Eleocharis palustris var. palustris
family: Sedge (Cyperaceae)
hexovávó'ėstse (Tallbull 1993: 16; Glenmore and Leman 1984: 146), "pointed plants"
Common spikerush (marsh spikerush, creeping spikerush) is perennial plant, 10 to 100 cm tall, with long ground root. Stem is stiff, erect, round, smooth, bluish green. Leaf sheaths are brown to dark red, glazy. Inflorescence is a spike on the top, pointed, elongated, 5 to 30 mm long, with 20 to 70 tiny flowers. Common spikerush blossoms from May to August, sometimes still in October. It grows on moist places. It ranges from Atlantic coast and the Great Lakes area to Pacific coast, north up to Alaska; on the Great Plains north of Arkansas River commonly distributed, also in central Oklahoma and the Texas Panhandle.
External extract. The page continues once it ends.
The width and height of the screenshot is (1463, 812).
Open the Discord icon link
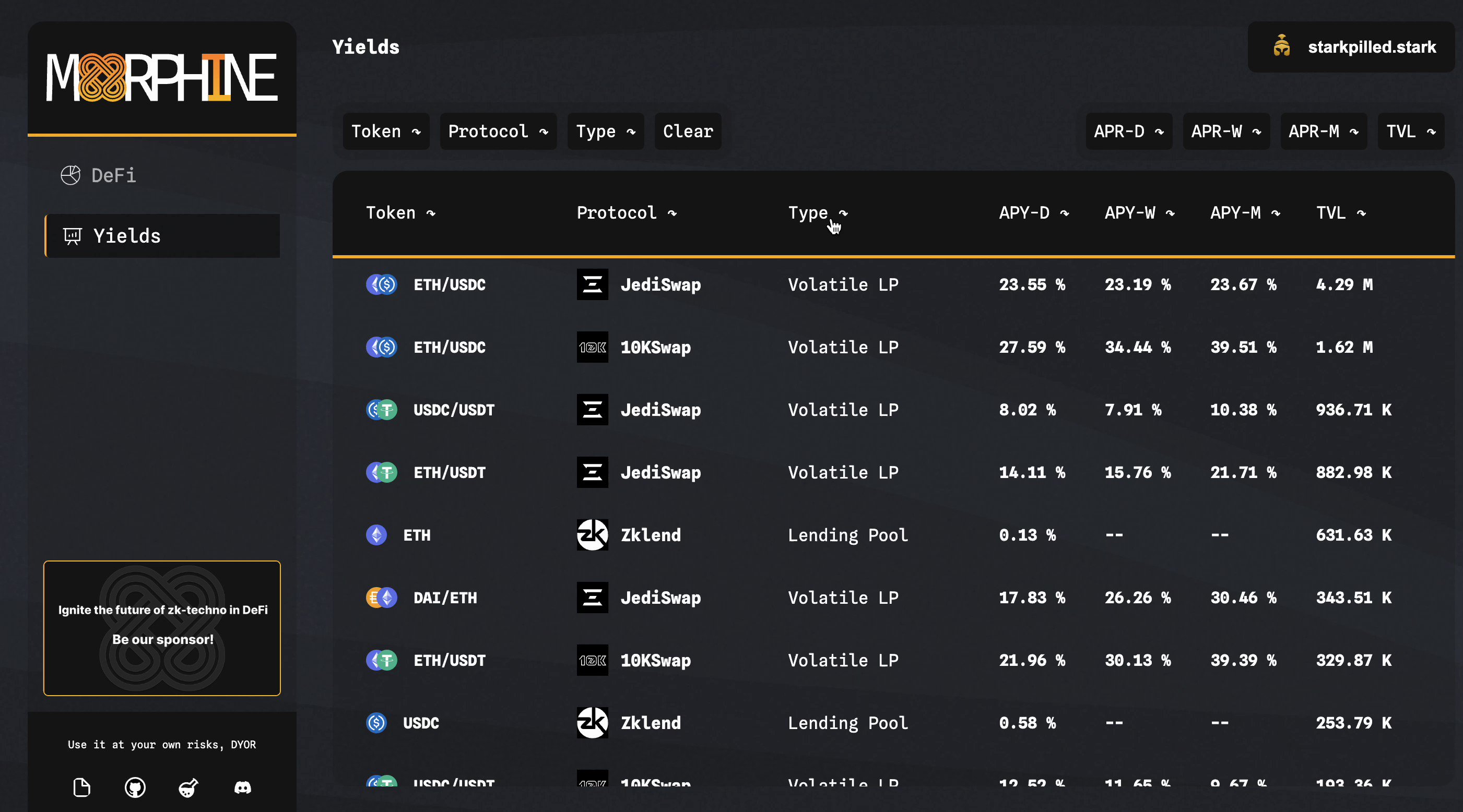coord(242,787)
Through mid-1800’s, Cheyenne women weaved baskets and scuttles of common spikerush and other species of spikerush. The small ones was used for eating dishes any smaller ones was for children’s play. Also, certain eyeshades was weaved from spikerush which was fastened to cradleboards in order to protect baby’s face from sun rays. The big baskets of spikerush was used to store smaller utensils and as burden baskets carried on the back. Beside it, Cheyennes used spikerush in place of or mixed it with sedge (Carex nebrascensis, Carex stipata var. stipata) to prepare the grass bundles for buffalo skull of the Sun Dance altar (Grinnell 1923 I: 246; Hart 1981: 8).